• _Records for this exercise_

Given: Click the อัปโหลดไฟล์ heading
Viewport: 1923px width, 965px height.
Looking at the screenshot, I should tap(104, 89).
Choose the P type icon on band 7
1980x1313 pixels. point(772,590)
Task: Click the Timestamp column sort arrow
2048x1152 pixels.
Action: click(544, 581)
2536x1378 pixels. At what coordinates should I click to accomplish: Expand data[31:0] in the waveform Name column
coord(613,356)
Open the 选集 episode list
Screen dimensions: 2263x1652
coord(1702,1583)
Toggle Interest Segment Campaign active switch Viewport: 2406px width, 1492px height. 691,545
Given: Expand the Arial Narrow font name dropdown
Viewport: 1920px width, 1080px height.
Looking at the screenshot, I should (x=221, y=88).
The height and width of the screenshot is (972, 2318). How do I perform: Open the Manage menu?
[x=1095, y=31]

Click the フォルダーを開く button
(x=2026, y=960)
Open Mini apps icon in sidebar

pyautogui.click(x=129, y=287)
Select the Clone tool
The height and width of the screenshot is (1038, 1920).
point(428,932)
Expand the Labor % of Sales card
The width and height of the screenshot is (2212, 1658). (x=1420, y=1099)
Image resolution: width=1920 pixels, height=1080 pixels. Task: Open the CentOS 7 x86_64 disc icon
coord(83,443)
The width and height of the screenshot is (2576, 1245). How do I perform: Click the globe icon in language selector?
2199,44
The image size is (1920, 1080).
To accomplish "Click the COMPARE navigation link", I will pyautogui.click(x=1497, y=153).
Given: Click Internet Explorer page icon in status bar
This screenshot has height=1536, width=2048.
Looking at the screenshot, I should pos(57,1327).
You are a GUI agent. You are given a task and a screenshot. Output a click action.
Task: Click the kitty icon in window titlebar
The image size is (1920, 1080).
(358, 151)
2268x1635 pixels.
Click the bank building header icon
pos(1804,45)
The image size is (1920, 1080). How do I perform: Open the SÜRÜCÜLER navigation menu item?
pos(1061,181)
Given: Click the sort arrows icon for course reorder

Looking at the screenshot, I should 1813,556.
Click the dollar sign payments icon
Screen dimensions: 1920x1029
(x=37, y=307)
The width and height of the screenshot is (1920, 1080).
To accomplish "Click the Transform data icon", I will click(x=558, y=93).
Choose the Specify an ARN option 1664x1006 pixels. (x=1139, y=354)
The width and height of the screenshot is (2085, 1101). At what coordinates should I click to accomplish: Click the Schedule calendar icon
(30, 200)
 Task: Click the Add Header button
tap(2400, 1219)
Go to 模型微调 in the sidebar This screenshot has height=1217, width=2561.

• _Problem_
The entries above hold the needed span. Transcribe exactly the lines from the one with "The height and width of the screenshot is (972, 2318)." to the one with "2268x1635 pixels.", both included.

• _Answer box_
The height and width of the screenshot is (972, 2318). How do I perform: Open the Manage menu?
[x=1095, y=31]

Click the フォルダーを開く button
(x=2026, y=960)
Open Mini apps icon in sidebar

pyautogui.click(x=129, y=287)
Select the Clone tool
The height and width of the screenshot is (1038, 1920).
point(428,932)
Expand the Labor % of Sales card
The width and height of the screenshot is (2212, 1658). (x=1420, y=1099)
Image resolution: width=1920 pixels, height=1080 pixels. Task: Open the CentOS 7 x86_64 disc icon
coord(83,443)
The width and height of the screenshot is (2576, 1245). How do I perform: Click the globe icon in language selector?
2199,44
The image size is (1920, 1080).
To accomplish "Click the COMPARE navigation link", I will pyautogui.click(x=1497, y=153).
Given: Click Internet Explorer page icon in status bar
This screenshot has height=1536, width=2048.
Looking at the screenshot, I should pos(57,1327).
You are a GUI agent. You are given a task and a screenshot. Output a click action.
Task: Click the kitty icon in window titlebar
The image size is (1920, 1080).
(358, 151)
2268x1635 pixels.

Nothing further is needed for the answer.